Report how many lines in the rows below contain the word "Click", with case counting. Give only the number.

Input data
▬▬▬
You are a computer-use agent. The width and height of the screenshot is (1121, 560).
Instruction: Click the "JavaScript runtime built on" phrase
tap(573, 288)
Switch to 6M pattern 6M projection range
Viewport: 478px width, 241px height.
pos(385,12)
▬▬▬
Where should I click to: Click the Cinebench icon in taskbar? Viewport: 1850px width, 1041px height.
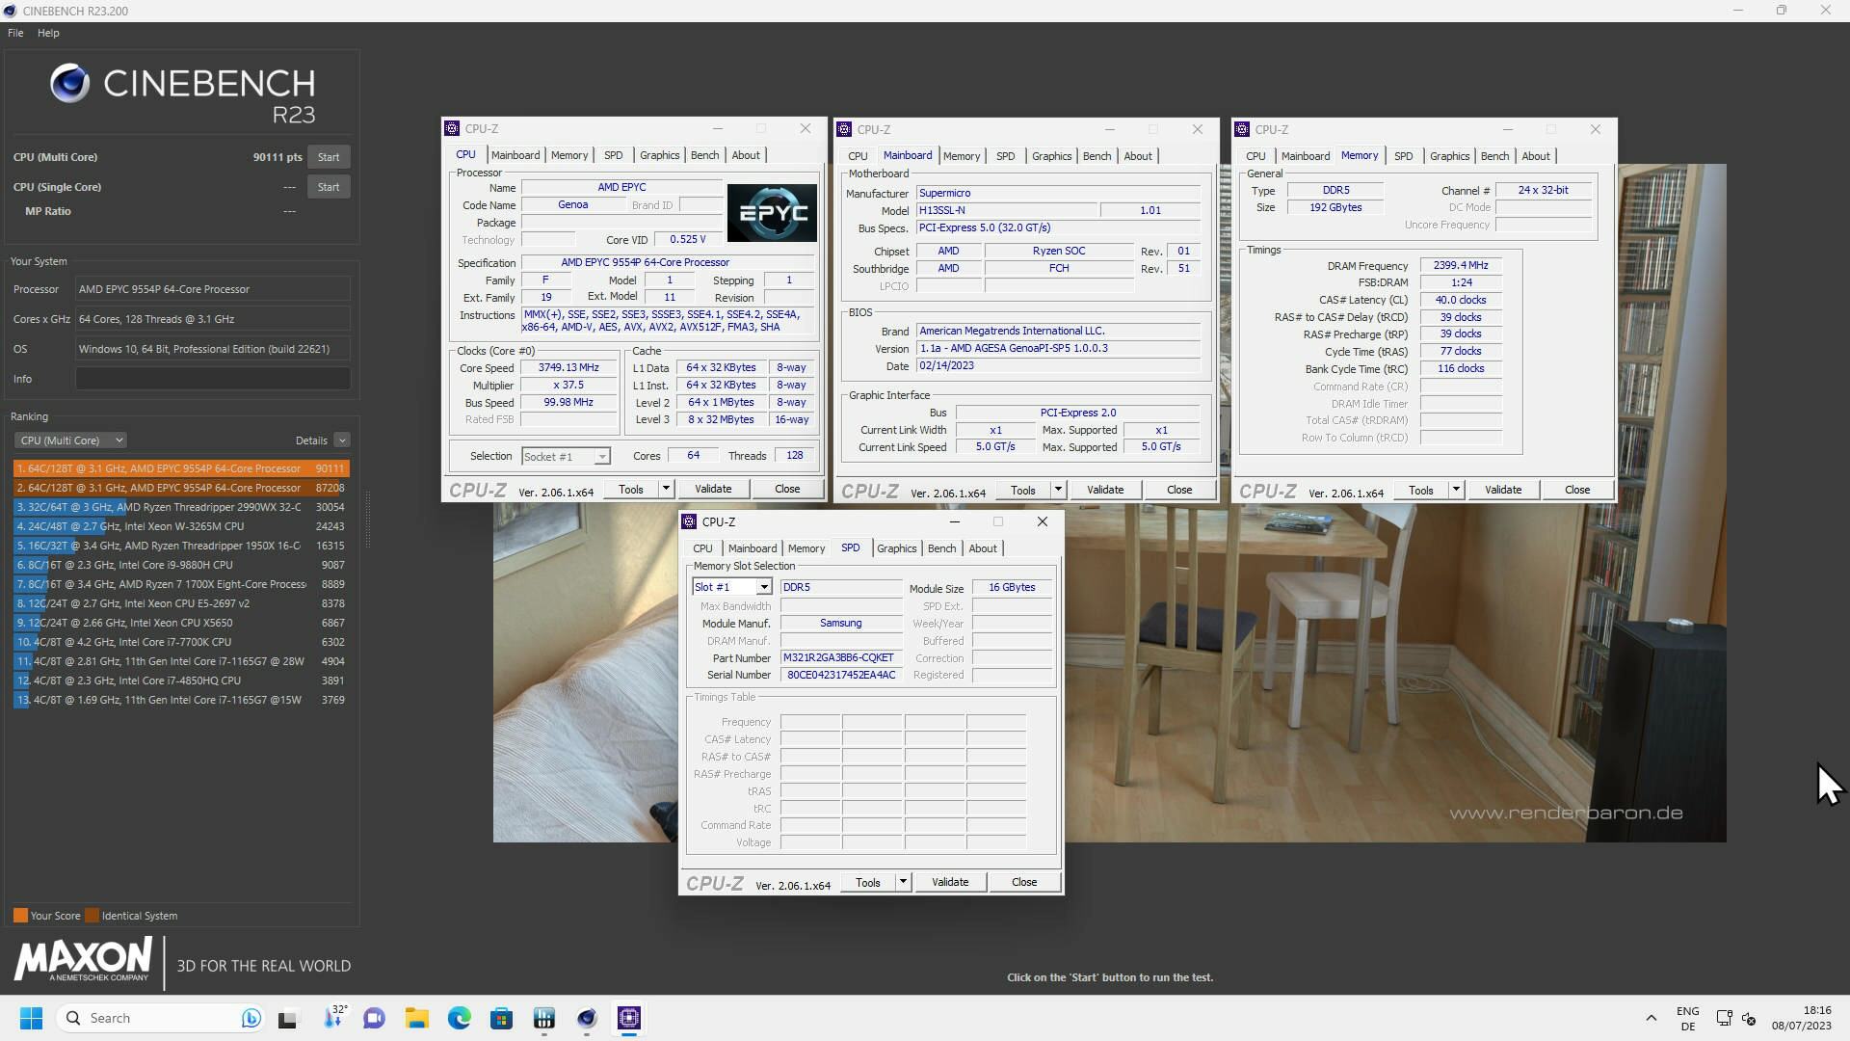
▬▬▬
Final result
2